Format the part of the items that begins with the line containing "Task: Open the 股权结构 tab" and ends with the line containing "Image resolution: width=453" as a numbered list, leaving out blank lines.

# Provided information:
- - - - -
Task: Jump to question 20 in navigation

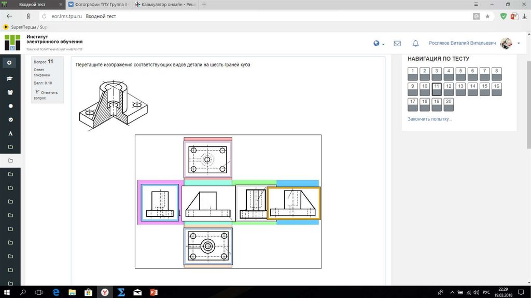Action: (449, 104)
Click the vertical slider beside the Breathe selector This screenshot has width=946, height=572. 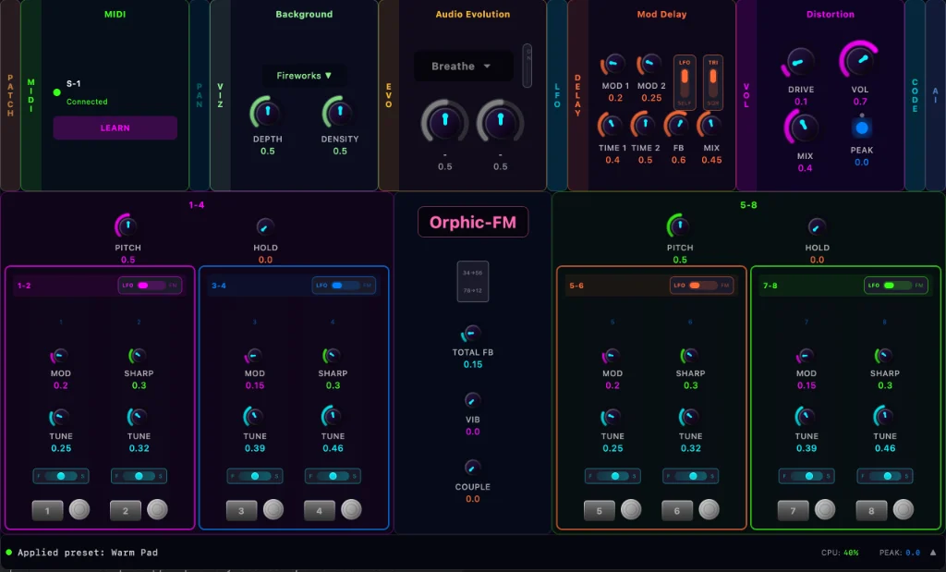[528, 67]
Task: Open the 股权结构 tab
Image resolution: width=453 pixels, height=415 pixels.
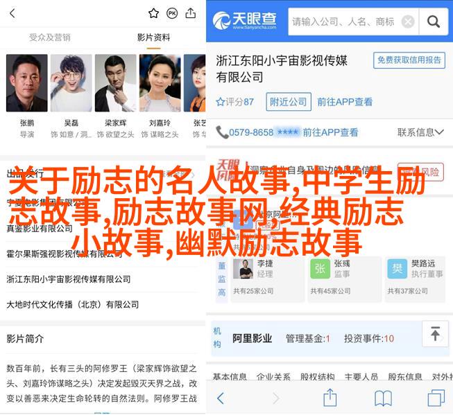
- - - - -
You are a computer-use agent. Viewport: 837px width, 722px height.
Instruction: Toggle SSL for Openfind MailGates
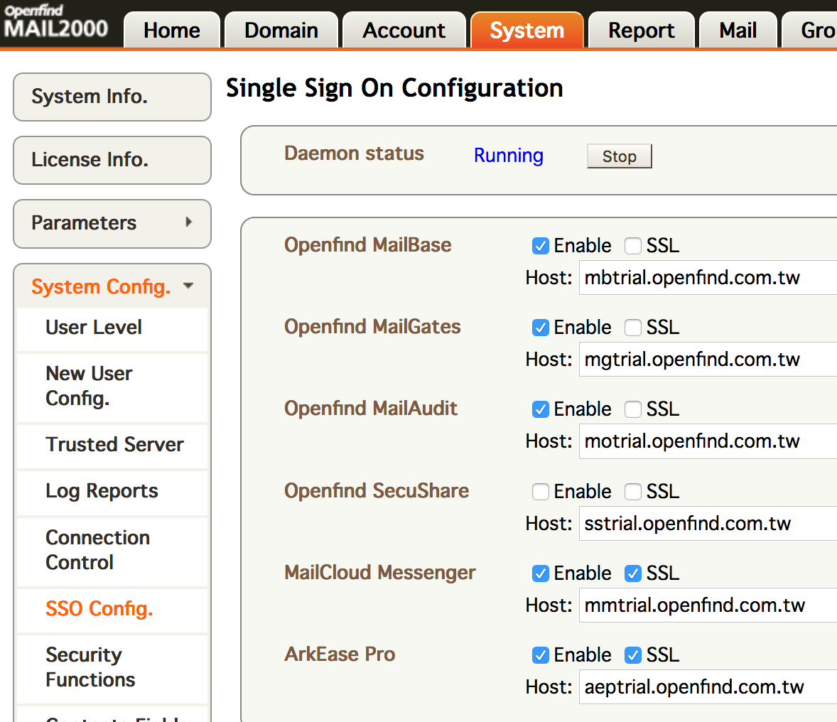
- - - - -
# Finished answer:
1. Task: Open the 股权结构 tab
2. Image resolution: width=453 pixels, height=415 pixels.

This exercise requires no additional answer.